* **Fuente**

El autor opina que el hecho de que exista fosfina en la atmósfera de Venus no es tan sorprendente como indican los autores del trabajo conocido ayer

Miguel Angel López Valverde
Imagen de Venus tomada por la agencia espacial japonesa JAXA.
Imagen de Venus tomada por la agencia espacial japonesa JAXA.AP

El anuncio del descubrimiento del gas fosfina en las nubes de Venus es interesante desde el punto de vista científico, pero lleva asociado una componente extremadamente especulativa, sobre la posibilidad que este gas esté asociado a una supuesta vida venusina, tal como argumentan sus autores.

* **Qué se pide**
Resume en dos oraciones el texto sobre la fosfina en Venus. El listado no desempeña ningún papel aquí.

* **Información proporcionada**

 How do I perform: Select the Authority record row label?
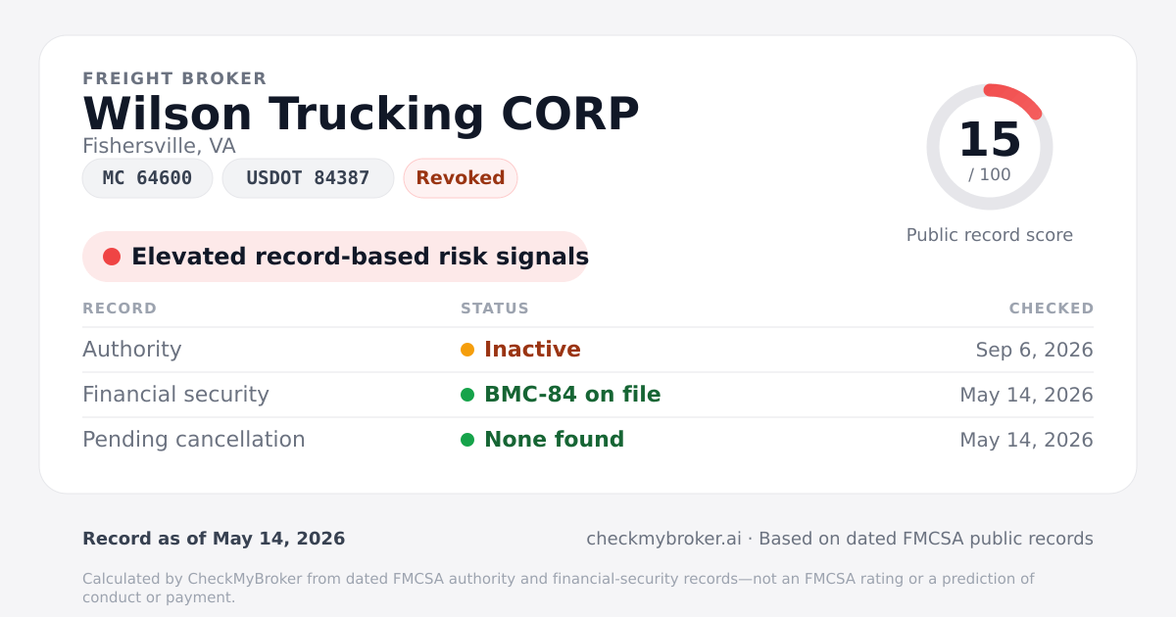[x=132, y=350]
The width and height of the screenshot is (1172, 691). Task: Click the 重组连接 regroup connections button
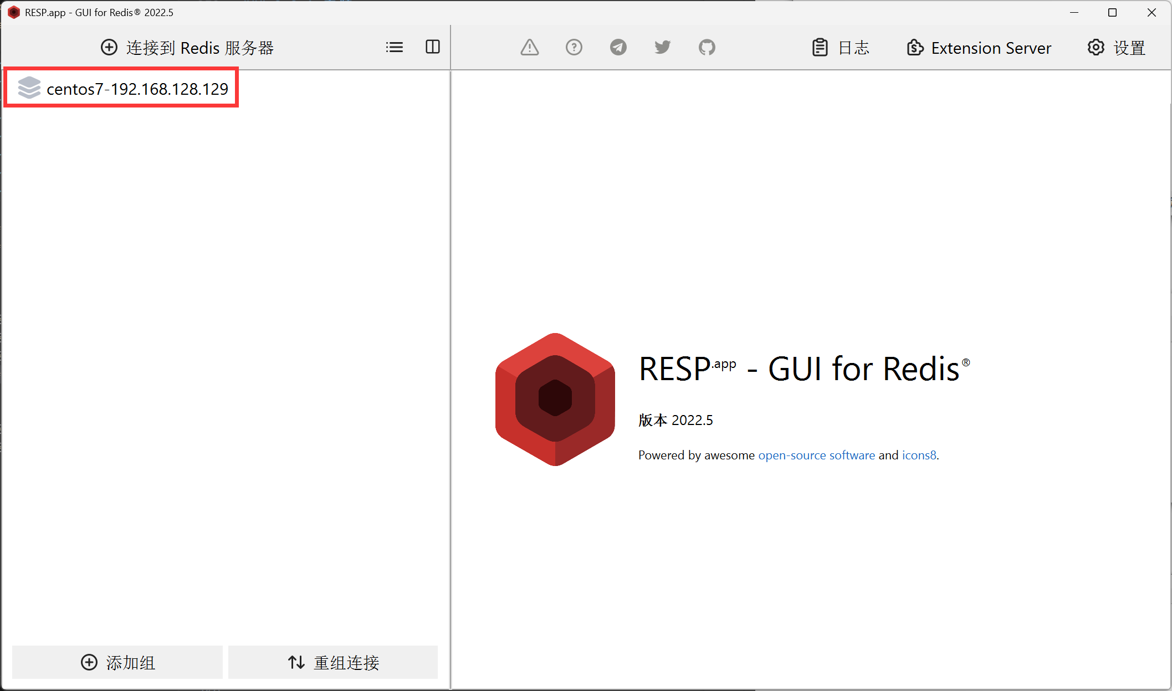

* **Ejercicio resuelto**
El autor sostiene que la presencia de fosfina en la atmósfera de Venus no es tan sorprendente como indican los autores del trabajo dado a conocer. Considera que el anuncio de este hallazgo en las nubes venusinas es interesante desde el punto de vista científico, pero conlleva una componente extremadamente especulativa: la posibilidad de que el gas esté asociado a una supuesta vida en Venus.